**AIM OF THE EXERCISE**
Look through the lines below and copy each one that includes "agent".

Saved data entries:
********************

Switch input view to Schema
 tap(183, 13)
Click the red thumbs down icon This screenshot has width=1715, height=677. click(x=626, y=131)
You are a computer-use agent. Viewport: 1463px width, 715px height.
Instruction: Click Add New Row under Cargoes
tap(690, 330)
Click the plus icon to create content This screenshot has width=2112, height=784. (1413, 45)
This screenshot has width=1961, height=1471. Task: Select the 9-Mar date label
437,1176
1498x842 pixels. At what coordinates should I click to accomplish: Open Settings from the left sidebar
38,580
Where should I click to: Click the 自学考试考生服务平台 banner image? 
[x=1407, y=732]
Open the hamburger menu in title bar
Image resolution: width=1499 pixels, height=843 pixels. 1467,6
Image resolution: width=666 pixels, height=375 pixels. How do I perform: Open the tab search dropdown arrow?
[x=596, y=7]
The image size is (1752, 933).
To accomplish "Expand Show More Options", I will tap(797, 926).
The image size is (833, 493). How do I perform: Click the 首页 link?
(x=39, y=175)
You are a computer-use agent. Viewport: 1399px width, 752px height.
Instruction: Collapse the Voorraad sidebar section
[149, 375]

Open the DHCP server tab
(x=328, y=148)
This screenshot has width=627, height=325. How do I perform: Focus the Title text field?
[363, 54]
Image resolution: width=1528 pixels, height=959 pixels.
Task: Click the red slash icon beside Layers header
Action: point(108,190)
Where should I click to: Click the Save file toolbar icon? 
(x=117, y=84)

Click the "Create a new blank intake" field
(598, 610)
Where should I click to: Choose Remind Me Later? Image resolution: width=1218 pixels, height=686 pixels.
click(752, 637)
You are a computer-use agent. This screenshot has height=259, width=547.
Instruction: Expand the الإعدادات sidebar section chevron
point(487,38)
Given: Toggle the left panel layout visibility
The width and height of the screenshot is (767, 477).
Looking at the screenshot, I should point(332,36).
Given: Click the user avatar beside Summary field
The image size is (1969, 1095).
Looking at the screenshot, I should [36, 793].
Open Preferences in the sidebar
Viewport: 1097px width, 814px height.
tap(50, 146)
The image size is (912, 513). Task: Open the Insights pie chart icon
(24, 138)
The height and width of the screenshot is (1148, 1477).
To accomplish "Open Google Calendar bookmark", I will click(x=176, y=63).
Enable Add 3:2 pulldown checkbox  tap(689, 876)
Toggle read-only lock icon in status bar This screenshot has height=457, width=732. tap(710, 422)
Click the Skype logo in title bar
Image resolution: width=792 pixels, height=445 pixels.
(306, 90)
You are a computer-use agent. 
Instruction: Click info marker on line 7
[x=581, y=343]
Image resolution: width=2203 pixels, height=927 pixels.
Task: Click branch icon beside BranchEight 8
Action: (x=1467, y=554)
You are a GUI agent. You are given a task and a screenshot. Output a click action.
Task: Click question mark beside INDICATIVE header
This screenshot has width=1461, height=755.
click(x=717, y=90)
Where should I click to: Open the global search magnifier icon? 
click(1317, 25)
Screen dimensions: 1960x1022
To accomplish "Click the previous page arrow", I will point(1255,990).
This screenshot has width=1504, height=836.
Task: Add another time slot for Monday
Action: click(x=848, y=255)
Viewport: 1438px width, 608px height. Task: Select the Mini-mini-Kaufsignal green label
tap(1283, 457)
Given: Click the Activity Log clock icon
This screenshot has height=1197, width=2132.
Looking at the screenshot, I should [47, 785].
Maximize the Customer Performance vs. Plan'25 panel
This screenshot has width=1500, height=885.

********************

**OUTPUT**
You are a computer-use agent. Viewport: 1463px width, 715px height.
You are a computer-use agent. Viewport: 1399px width, 752px height.
You are a computer-use agent. This screenshot has height=259, width=547.
You are a computer-use agent. 
You are a GUI agent. You are given a task and a screenshot. Output a click action.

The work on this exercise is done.